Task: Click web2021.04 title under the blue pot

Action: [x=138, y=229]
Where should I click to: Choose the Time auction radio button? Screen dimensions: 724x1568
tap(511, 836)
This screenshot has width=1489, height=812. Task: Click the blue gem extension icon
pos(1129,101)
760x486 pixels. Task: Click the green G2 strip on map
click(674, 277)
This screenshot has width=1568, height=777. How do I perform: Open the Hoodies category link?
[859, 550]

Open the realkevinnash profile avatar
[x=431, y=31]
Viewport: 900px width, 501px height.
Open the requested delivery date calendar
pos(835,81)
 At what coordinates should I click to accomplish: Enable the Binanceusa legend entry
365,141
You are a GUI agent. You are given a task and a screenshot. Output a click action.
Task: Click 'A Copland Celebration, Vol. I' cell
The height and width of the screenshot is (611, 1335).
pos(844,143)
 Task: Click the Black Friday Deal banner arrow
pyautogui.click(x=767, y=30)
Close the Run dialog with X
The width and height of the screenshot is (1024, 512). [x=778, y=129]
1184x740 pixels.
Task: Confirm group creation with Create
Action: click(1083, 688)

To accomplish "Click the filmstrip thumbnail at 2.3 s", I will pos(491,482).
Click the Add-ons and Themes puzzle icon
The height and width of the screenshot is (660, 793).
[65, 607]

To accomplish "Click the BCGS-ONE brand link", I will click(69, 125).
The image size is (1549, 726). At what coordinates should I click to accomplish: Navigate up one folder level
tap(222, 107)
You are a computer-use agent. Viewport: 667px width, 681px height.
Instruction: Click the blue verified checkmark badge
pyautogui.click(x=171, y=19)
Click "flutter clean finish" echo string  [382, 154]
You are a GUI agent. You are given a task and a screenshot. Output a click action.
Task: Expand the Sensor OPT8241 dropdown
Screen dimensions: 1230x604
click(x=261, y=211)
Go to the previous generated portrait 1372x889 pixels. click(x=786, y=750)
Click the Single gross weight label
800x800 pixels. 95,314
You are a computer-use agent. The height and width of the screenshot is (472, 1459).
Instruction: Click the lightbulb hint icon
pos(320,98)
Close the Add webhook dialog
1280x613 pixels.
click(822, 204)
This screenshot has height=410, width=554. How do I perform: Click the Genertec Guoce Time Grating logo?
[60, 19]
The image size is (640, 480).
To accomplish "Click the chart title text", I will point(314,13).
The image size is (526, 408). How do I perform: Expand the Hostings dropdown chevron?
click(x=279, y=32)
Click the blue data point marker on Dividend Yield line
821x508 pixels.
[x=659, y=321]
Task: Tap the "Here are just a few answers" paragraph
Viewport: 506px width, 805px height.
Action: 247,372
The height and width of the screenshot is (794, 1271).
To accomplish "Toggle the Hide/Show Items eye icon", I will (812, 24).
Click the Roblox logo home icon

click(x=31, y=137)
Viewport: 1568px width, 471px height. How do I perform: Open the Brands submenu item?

*Stated exercise*.
Rewrite all of the items above, swapping "dropdown" for "menu" and changing nothing else.

*The output*.
Task: Click web2021.04 title under the blue pot

Action: [x=138, y=229]
Where should I click to: Choose the Time auction radio button? Screen dimensions: 724x1568
tap(511, 836)
This screenshot has width=1489, height=812. Task: Click the blue gem extension icon
pos(1129,101)
760x486 pixels. Task: Click the green G2 strip on map
click(674, 277)
This screenshot has width=1568, height=777. How do I perform: Open the Hoodies category link?
[859, 550]

Open the realkevinnash profile avatar
[x=431, y=31]
Viewport: 900px width, 501px height.
Open the requested delivery date calendar
pos(835,81)
 At what coordinates should I click to accomplish: Enable the Binanceusa legend entry
365,141
You are a GUI agent. You are given a task and a screenshot. Output a click action.
Task: Click 'A Copland Celebration, Vol. I' cell
The height and width of the screenshot is (611, 1335).
pos(844,143)
 Task: Click the Black Friday Deal banner arrow
pyautogui.click(x=767, y=30)
Close the Run dialog with X
The width and height of the screenshot is (1024, 512). [x=778, y=129]
1184x740 pixels.
Task: Confirm group creation with Create
Action: click(1083, 688)

To accomplish "Click the filmstrip thumbnail at 2.3 s", I will pos(491,482).
Click the Add-ons and Themes puzzle icon
The height and width of the screenshot is (660, 793).
[65, 607]

To accomplish "Click the BCGS-ONE brand link", I will click(69, 125).
The image size is (1549, 726). At what coordinates should I click to accomplish: Navigate up one folder level
tap(222, 107)
You are a computer-use agent. Viewport: 667px width, 681px height.
Instruction: Click the blue verified checkmark badge
pyautogui.click(x=171, y=19)
Click "flutter clean finish" echo string  [382, 154]
You are a GUI agent. You are given a task and a screenshot. Output a click action.
Task: Expand the Sensor OPT8241 menu
Screen dimensions: 1230x604
click(x=261, y=211)
Go to the previous generated portrait 1372x889 pixels. click(x=786, y=750)
Click the Single gross weight label
800x800 pixels. 95,314
You are a computer-use agent. The height and width of the screenshot is (472, 1459).
Instruction: Click the lightbulb hint icon
pos(320,98)
Close the Add webhook dialog
1280x613 pixels.
click(822, 204)
This screenshot has height=410, width=554. How do I perform: Click the Genertec Guoce Time Grating logo?
[60, 19]
The image size is (640, 480).
To accomplish "Click the chart title text", I will point(314,13).
The image size is (526, 408). How do I perform: Expand the Hostings menu chevron?
click(x=279, y=32)
Click the blue data point marker on Dividend Yield line
821x508 pixels.
[x=659, y=321]
Task: Tap the "Here are just a few answers" paragraph
Viewport: 506px width, 805px height.
Action: 247,372
The height and width of the screenshot is (794, 1271).
To accomplish "Toggle the Hide/Show Items eye icon", I will (812, 24).
Click the Roblox logo home icon

click(x=31, y=137)
Viewport: 1568px width, 471px height. How do I perform: Open the Brands submenu item?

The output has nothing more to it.